Start of DOCUMENT EXCERPT

Interpreting the cluster pages




only VirMic
This page provides explanations for the different parts of the cluster pages. Please refer to the VirMic introduction page for an overview on the project and its goals.

Overview

The VirMic clusters represent groups of genes that are likely to be of viral origin and have the same functionality. The clusters are generated automatically for the most part, and may suffer from redundancies (several clusters representing the same functionality) or errors (wrong annotations, different functions within the same cluster etc.). The VirMic cluster pages are supposed to provide information that will help you to determine whether a cluster is authentic, and also to find its relations to other clusters. Specifically, you'll be able to find information regarding the following types of analysis:
  1. Cluster annotation: what confidence do we have in the annotation? (Sequence similarity statistics, RefSeq hits, COGs)
  2. Cluster members tagging: how likely it is that the origin of scaffolds carrying genes that belong to the cluster is indeed viral? (Line Islands recruitment, Sequence similarity statistics)
  3. Conext analysis: what other genes can be found in the vicinity of the cluster? (Neighboring clusters on the same scaffold)

End of DOCUMENT EXCERPT
Start of INFORMATION SUPPLIED

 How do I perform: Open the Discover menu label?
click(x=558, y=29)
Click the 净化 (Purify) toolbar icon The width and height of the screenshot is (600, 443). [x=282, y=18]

End of INFORMATION SUPPLIED

== YOUR ASSIGNMENT ==
Please write what comes next in the guide to interpreting the VirMic cluster pages, picking up right after its last line.

== RESULT FOR THIS TASK ==
In addition, cluster pages contain information which may help you to perform your own analysis, such as fasta files of all members of the cluster and their predicted proteins.

Line Islands recruitment

Each scaffold was blasted against combined datasets of three viral and three microbial samples coming from three of the four Northern Line Islands (one viral and one microbial samples from each location). Samples from the Christmas island were excluded due to a large portion of microbial sequences that were discovered in the viral samples that are probably not authentic. Recruitment is defined as the percentage of positions on the scaffold that were covered by at least one recruited Line Isnland read and therefore may vary between 0 to 100%.
High recruitment from the viral samples together with low recruitment from the microbial ones is probably indicative of a scaffold of viral origin. Zero or near-zero recruitment from both samples probably means that the sequence is not abundant in the Line Islands, and therefore no conclusion can be made as for its origin.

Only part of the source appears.